Choosing the Right Checking Account
The foundation of most people's finances is their checking account. It is usually the account with the most cash passing through it on a monthly basis. Spending a little time to choose the right type of checking account can make your financial life simpler, maybe save you a little money and probably help you earn a little more interest.
Consider how you “use” your current checking account:
- How many checks do you write each month?
- How large of an average balance do you maintain?
- Do you make extensive use of ATM access to the account? If so, at which ATMs?
Most institutions offer a variety of accounts with different levels of fees, transaction limits and interest bearing terms, such as:
- Accounts with no (or very low) minimum balance requirements may charge a monthly maintenance fee or have a per check charge.
- Accounts that pay attractive interest rates probably have higher balance requirements. Be sure to find out how the "minimum balance" is calculated. Some institutions use a monthly average, some look at the lowest level during the month and others may look at the total of all account balances to determine if you are subject to the monthly charge.
- You should also pay attention to fees that are charged for ATM usage. Usually the institution will allow almost unlimited usage at their ATMs, but may charge a fee for transactions at other institutions' ATMs.

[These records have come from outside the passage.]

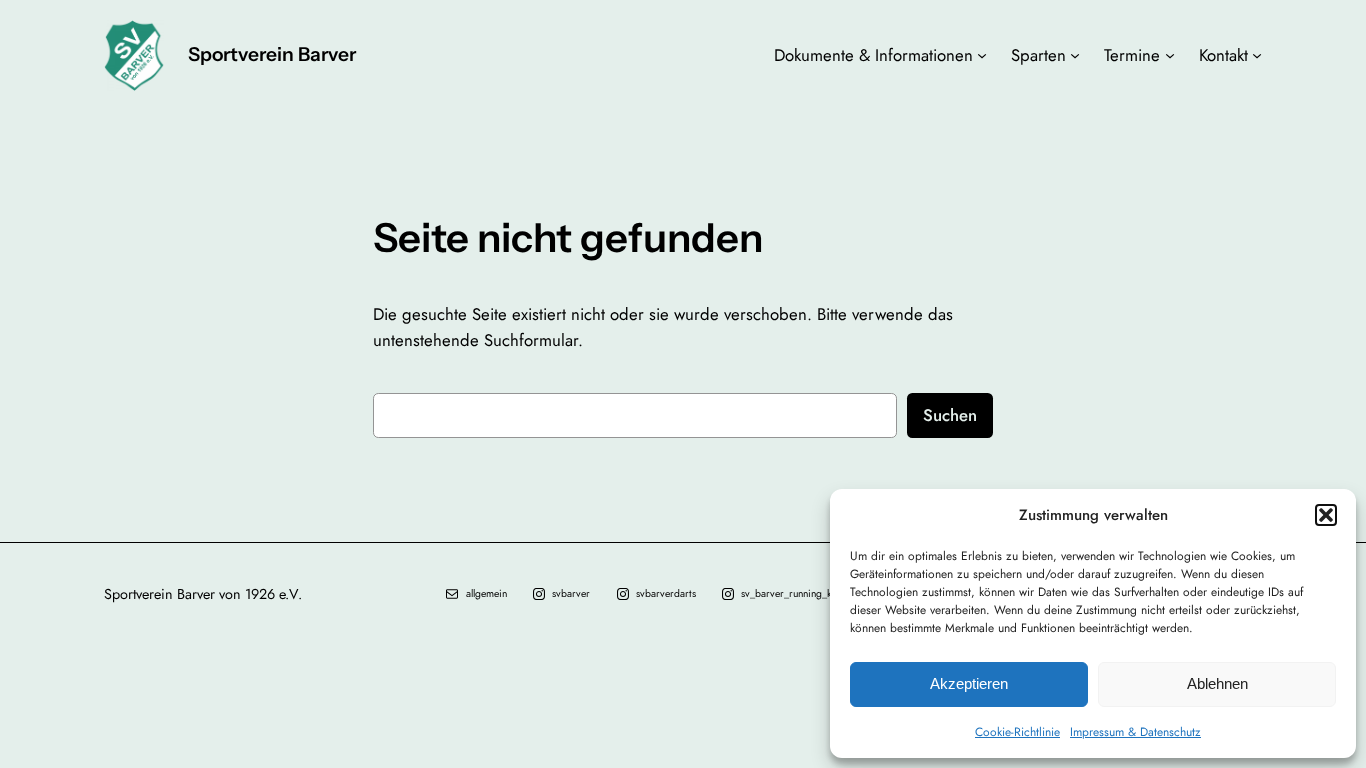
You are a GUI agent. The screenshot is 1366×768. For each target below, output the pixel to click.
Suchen (950, 415)
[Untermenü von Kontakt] (1257, 55)
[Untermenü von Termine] (1170, 55)
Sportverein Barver (272, 54)
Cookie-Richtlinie (1017, 732)
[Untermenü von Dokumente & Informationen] (982, 55)
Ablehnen (1217, 683)
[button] (1326, 515)
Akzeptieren (969, 683)
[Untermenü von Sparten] (1075, 55)
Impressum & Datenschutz (1135, 732)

- Some institutions also may provide a "no-fee" checking account if you use direct deposit for your paycheck.
- Also, be sure to understand "bounced check" fees and the costs for the checks.

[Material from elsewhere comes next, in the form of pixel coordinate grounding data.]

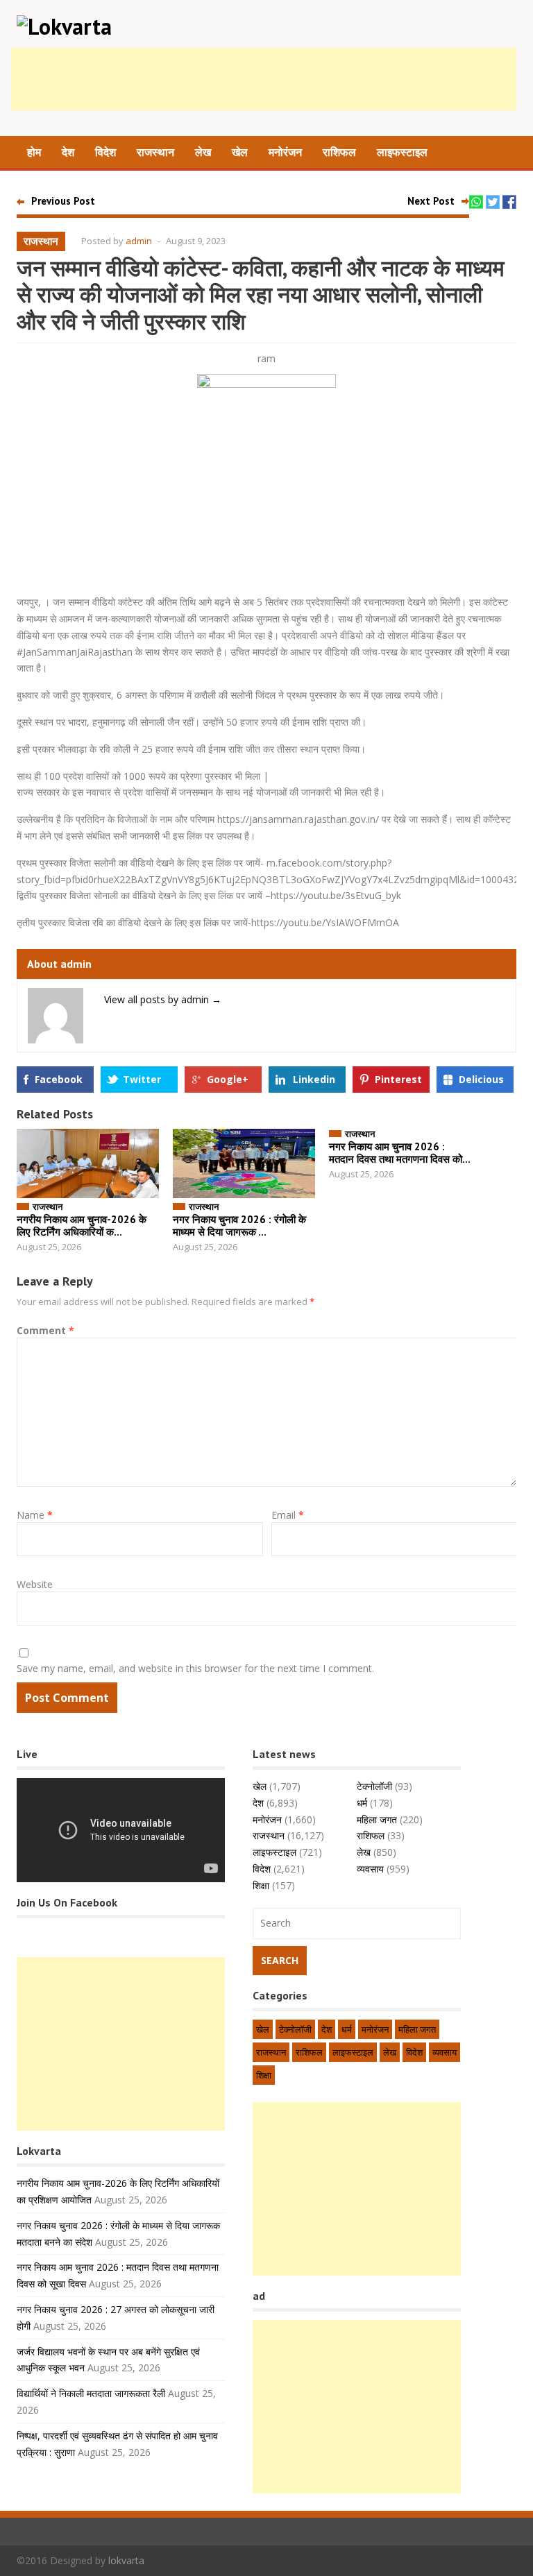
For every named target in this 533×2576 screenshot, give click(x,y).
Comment (45, 1330)
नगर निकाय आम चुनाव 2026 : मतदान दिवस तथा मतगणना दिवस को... (400, 1153)
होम (34, 152)
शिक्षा (261, 1885)
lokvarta (126, 2560)
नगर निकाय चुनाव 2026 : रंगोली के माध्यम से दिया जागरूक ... (239, 1225)
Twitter (142, 1079)
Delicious (481, 1079)
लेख (203, 152)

The key is to find the account (or accounts) that match your demands at the lowest cost, and pays the highest interest on your balances.
If you keep a very low balance in your checking account and write few checks, your primary consideration should be fees. A basic checking account with no monthly fee that does not pay interest may be your best option. It may sound nice to earn interest on an average balance of $500, however at today's low interest rates, earning 1 ½% ($7.50 for the year) doesn't justify paying a monthly fee of $5.

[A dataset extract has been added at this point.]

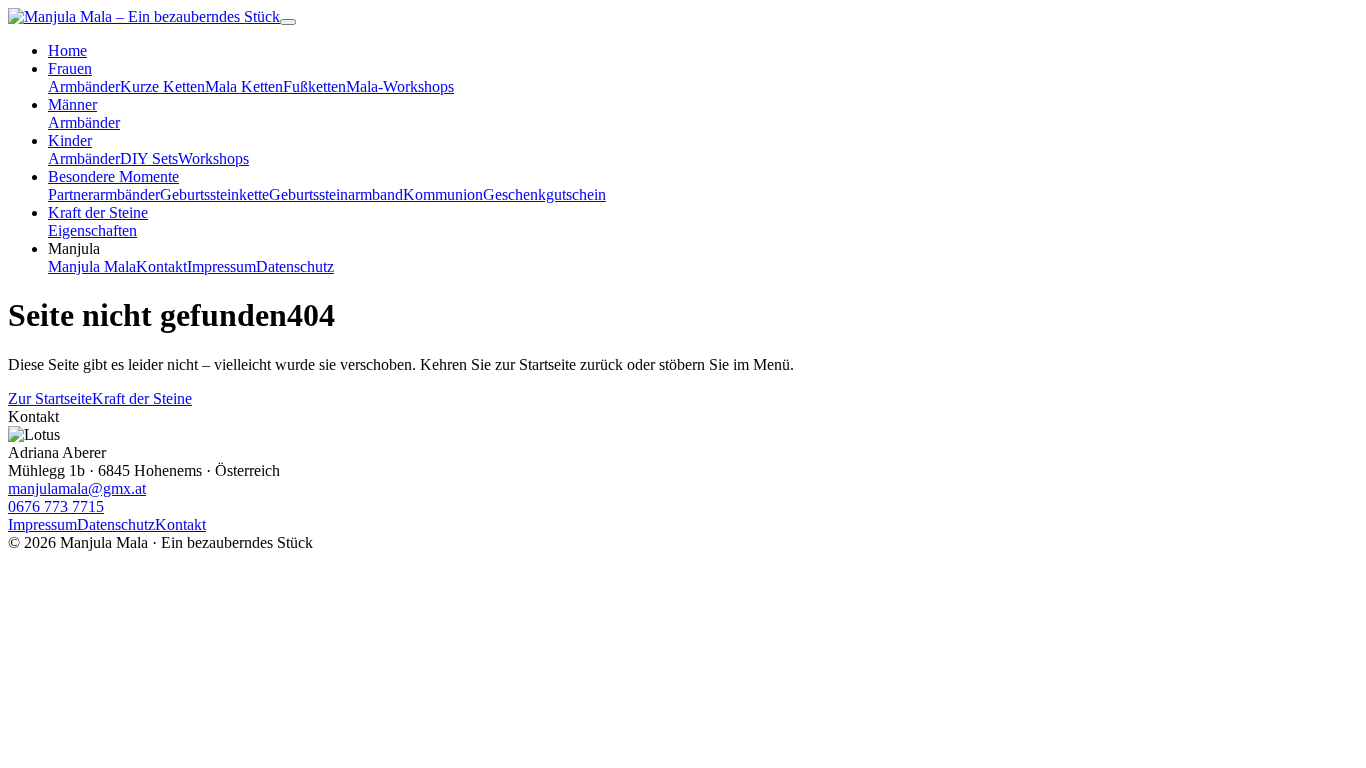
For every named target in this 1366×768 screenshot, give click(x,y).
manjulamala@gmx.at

If you keep larger balances, say over $1000, you may need to consider how much interest you will be earning on your balances in addition to fees that may be charged. Some institutions may offer interest bearing checking accounts that charge a monthly fee, but waive it if your balances exceed a certain amount.
If you keep even larger balances, say over $10,000, you may want to consider using one account that charges per check fees for paying large expenses like your mortgage. Then have a second account that pays a lower level of interest, but has no per check fees for your normal check-writing.
Some Other Issues Include:
- ATMs have become a great convenience for many. Be sure to know where your institution's ATMs are located and try to avoid using others where you may be charged a fee. A $3 fee to withdraw $40 is very expensive.
- Take advantage of direct deposit for your paychecks or government checks. It saves time, it is safer and it puts your money to work faster.
- Consider enrolling for overdraft protection. This type of "stand-by" loan provision may help you avoid some embarrassment and a "bounced check" fee.